O governo vai aprendendo as vantagens de abrir as portas da informação, como fez ontem o ministro Tarso Genro, ao chamar representantes da imprensa e do Congresso para o seminário “Diálogo para um novo contrato social”. Talvez nada seja mais novo e menos compreendido no atual governo que a experiência de concertação através do Conselho Nacional de Desenvolvimento Econômico e Social, que já foi chamado até de “congresso biônico” de Lula. Lá estava o senador Pedro Simon admitindo o desconforto inicial do Legislativo. Se faltavam referências externas, lá estava ontem um ex-primeiro-ministro holandês louvando a iniciativa brasileira e rememorando a experiência do seu e de outros países europeus. Se faltava reconhecimento, lá estava o representante do Bird, louvando a inovação de Lula e fazendo uma doação de US$ 500 milhões para a sustentação da experiência de diálogo, que deve prosseguir, em outras questões, mesmo depois do envio das reformas tributária e previdenciária ao Congresso. Em breve, Tarso pretende abrir as reuniões do conselho, conhecidas apenas por imagens e relatos de participantes.
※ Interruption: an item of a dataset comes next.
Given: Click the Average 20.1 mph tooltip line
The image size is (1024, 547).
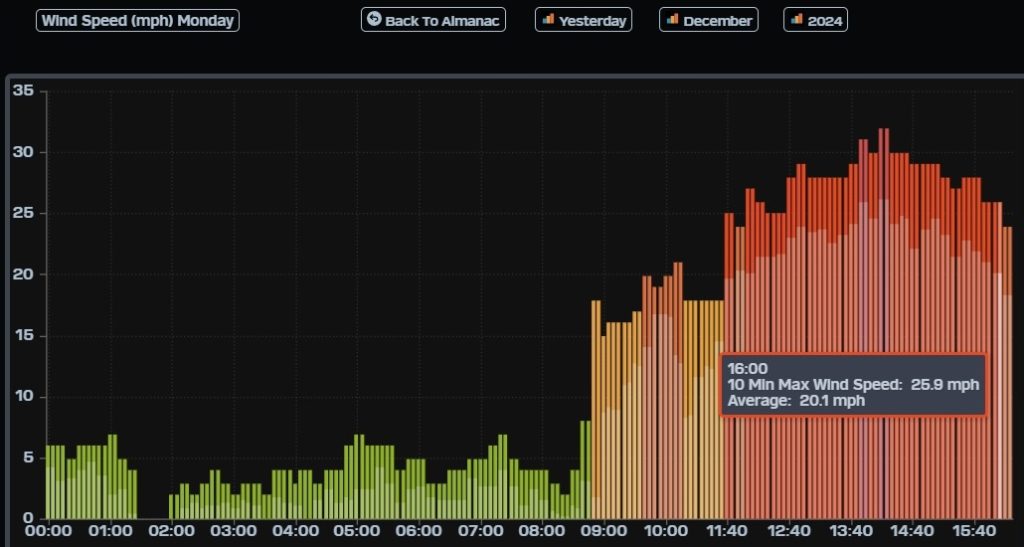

Mas há, também no Palácio, auxiliares envenenando as relações entre o governo e a imprensa e incentivando a interdição da informação.

O SENADO inova fazendo hoje uma sabatina simultânea com os embaixadores indicados Itamar Franco (Roma), Tilden Santiago (Cuba) e Celina Maria d’Assunção (Suíça). Desafetos de Itamar andaram rosnando, mas ele também tem suas bases. Devem ser todos aprovados.

O PRESIDENTE do Banco Central, Henrique Meirelles, explica hoje à Comissão de Orçamento do Congresso o prejuízo de R$ 17 bilhões que o banco teve no ano passado, decorrente sobretudo de operações destinadas a conter o dólar. Prejuízo alheio a gente explica mas não justifica. E, embora não esteja em pauta, a autonomia operacional do BC fatalmente entrará no debate, na esteira da votação de amanhã, da emenda que regulamenta o artigo 192.